LISTED ENTRIES below:

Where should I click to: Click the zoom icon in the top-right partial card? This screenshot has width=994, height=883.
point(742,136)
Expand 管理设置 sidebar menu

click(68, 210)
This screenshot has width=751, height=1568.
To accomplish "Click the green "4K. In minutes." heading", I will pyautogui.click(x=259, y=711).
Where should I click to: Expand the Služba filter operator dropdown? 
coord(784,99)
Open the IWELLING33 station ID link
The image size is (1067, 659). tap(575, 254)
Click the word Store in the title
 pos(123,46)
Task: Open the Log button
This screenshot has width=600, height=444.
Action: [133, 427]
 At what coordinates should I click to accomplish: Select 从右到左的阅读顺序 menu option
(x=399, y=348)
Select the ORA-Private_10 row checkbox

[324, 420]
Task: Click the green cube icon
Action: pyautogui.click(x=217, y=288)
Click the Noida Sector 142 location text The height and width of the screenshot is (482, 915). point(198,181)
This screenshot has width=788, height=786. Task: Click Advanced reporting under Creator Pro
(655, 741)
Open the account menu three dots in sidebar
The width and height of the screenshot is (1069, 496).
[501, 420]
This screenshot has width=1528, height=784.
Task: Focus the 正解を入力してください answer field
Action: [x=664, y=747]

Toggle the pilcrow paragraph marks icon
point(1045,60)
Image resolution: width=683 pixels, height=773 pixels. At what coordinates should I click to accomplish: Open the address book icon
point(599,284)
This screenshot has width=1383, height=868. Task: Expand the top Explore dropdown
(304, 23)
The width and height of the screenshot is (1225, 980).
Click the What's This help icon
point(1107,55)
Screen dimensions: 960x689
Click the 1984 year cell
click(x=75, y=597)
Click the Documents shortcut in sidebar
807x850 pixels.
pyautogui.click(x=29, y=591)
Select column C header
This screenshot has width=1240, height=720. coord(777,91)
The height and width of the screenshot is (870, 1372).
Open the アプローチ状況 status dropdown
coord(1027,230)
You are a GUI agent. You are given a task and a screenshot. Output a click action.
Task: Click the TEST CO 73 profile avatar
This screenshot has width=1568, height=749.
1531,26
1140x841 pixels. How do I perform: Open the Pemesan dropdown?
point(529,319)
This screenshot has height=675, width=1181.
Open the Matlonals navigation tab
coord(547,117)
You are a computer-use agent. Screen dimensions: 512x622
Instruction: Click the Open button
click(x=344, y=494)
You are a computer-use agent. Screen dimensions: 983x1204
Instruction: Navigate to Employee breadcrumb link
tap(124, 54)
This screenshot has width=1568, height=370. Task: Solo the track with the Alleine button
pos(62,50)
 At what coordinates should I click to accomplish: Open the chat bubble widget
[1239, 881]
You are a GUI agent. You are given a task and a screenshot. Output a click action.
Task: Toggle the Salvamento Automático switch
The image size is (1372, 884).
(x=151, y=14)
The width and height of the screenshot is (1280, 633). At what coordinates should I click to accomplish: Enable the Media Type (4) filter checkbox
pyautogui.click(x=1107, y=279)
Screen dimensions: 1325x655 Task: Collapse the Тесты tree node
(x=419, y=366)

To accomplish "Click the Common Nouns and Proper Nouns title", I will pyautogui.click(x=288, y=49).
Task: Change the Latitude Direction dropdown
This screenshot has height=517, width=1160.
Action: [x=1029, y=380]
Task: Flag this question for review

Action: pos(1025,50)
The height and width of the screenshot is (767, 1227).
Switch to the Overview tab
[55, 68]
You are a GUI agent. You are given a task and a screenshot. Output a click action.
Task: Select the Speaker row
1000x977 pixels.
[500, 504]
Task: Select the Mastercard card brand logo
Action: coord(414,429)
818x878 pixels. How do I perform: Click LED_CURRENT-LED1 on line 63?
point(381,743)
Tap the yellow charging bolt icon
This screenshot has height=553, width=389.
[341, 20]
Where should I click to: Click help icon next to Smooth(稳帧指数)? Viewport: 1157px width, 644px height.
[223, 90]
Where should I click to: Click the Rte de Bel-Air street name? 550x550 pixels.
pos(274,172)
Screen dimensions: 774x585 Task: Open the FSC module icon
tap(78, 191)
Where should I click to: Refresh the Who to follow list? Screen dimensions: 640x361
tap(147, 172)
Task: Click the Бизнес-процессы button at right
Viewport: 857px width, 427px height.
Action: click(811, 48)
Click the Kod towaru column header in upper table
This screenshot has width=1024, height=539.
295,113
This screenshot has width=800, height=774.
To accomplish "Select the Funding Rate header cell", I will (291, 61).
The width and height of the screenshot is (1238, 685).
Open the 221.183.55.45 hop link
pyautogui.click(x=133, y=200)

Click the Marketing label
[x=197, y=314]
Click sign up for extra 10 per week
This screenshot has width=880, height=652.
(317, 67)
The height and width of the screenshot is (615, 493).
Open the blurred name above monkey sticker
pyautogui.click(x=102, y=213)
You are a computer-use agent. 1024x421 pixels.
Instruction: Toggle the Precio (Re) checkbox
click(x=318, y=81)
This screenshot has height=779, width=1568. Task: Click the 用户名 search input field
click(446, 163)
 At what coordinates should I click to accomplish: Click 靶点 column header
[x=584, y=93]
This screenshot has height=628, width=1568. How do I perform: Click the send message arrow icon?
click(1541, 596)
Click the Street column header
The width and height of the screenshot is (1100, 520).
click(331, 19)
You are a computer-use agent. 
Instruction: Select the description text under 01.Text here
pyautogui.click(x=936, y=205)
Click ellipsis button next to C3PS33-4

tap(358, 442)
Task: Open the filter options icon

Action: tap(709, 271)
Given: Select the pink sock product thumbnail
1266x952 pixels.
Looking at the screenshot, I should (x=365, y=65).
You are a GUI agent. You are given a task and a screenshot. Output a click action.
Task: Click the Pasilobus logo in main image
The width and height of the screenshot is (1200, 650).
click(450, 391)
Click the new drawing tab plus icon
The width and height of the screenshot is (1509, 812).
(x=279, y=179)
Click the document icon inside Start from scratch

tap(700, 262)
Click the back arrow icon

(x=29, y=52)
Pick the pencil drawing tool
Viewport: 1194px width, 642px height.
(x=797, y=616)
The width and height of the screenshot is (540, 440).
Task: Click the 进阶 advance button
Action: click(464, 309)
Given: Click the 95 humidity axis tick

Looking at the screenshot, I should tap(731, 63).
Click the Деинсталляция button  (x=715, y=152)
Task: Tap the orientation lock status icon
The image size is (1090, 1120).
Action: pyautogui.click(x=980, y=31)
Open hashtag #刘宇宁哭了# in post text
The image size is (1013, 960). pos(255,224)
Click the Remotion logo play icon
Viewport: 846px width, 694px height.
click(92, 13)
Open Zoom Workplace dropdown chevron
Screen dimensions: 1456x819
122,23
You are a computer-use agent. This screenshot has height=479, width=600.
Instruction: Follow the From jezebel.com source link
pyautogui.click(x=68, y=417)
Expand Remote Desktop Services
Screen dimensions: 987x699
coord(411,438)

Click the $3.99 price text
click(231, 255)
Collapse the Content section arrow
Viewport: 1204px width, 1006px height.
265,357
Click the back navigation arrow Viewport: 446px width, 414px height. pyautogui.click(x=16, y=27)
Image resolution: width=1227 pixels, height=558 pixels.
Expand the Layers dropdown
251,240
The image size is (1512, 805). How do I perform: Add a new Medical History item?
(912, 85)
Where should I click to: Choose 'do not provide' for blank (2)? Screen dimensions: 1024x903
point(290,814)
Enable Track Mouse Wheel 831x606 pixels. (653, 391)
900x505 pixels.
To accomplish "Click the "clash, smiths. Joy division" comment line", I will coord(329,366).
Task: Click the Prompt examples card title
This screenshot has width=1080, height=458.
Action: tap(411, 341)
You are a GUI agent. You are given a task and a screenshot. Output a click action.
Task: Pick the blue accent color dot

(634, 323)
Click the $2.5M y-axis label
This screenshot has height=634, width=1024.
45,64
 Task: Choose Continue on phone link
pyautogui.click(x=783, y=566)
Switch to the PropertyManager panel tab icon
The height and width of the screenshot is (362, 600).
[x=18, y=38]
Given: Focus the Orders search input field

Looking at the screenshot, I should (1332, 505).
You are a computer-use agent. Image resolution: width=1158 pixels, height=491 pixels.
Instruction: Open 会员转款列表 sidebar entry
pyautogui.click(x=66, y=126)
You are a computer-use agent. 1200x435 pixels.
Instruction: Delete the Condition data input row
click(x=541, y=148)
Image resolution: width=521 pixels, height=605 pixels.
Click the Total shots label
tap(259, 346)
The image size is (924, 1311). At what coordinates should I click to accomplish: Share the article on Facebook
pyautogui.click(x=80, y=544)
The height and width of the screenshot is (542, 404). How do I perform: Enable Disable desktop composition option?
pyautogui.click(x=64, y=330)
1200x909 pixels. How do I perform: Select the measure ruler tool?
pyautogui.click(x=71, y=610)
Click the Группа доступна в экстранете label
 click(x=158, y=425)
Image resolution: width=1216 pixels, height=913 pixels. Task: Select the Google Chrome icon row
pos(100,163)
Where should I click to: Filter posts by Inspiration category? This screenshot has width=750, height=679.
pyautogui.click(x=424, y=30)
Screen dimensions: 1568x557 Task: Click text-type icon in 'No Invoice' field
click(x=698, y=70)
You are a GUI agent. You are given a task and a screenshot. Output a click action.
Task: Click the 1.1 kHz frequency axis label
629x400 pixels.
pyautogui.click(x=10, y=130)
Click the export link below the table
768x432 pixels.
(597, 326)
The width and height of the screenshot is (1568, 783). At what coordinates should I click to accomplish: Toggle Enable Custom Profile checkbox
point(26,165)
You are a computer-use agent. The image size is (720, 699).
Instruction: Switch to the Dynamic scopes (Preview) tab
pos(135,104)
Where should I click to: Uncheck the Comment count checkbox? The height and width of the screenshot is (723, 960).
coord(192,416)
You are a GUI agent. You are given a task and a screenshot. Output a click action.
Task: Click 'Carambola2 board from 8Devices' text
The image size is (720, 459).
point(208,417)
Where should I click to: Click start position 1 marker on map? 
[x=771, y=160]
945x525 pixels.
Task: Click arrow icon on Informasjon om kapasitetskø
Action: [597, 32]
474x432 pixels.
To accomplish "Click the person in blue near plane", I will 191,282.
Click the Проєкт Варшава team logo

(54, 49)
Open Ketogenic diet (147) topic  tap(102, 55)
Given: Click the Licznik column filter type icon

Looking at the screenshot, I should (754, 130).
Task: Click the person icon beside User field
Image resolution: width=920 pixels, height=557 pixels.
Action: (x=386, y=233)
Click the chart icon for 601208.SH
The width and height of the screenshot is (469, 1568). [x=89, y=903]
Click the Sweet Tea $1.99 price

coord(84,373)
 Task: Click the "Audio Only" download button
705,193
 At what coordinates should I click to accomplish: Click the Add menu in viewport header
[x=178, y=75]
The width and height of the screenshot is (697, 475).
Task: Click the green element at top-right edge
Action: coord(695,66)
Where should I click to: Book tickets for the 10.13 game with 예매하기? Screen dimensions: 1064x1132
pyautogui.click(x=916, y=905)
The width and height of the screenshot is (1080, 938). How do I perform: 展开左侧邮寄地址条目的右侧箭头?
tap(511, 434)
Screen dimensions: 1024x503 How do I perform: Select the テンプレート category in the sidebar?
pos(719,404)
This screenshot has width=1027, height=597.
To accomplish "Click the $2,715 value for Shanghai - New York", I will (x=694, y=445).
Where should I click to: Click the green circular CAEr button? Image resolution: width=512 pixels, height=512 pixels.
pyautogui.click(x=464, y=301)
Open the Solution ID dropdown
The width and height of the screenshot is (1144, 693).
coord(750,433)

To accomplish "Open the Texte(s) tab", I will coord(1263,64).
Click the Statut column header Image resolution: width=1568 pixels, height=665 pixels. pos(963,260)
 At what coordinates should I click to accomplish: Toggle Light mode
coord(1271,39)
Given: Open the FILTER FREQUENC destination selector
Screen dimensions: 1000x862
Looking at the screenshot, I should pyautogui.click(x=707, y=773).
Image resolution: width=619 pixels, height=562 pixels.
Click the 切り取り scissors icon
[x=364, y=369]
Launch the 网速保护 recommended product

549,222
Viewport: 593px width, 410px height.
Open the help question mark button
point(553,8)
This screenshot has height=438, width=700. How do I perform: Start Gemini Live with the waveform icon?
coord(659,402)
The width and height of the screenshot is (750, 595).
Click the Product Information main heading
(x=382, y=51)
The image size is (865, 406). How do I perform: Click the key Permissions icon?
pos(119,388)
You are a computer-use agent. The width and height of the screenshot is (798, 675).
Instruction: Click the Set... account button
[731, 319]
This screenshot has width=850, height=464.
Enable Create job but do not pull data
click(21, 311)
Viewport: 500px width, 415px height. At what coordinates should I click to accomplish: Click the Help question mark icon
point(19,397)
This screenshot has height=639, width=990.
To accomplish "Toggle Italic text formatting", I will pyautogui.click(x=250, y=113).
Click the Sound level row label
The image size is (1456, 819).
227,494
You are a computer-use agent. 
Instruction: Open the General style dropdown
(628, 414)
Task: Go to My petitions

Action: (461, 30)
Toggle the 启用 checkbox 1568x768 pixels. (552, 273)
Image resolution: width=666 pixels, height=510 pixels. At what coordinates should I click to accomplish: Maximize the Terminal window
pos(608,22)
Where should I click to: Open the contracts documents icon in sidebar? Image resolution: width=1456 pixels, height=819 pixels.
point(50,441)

End of LISTED ENTRIES.

ACTIVITY: All lines from the one that has "Image resolution: width=666" through the end of the material above should be returned exactly; omit the rest.

EXERCISE SOLUTION:
Image resolution: width=666 pixels, height=510 pixels. At what coordinates should I click to accomplish: Maximize the Terminal window
pos(608,22)
Where should I click to: Open the contracts documents icon in sidebar? Image resolution: width=1456 pixels, height=819 pixels.
point(50,441)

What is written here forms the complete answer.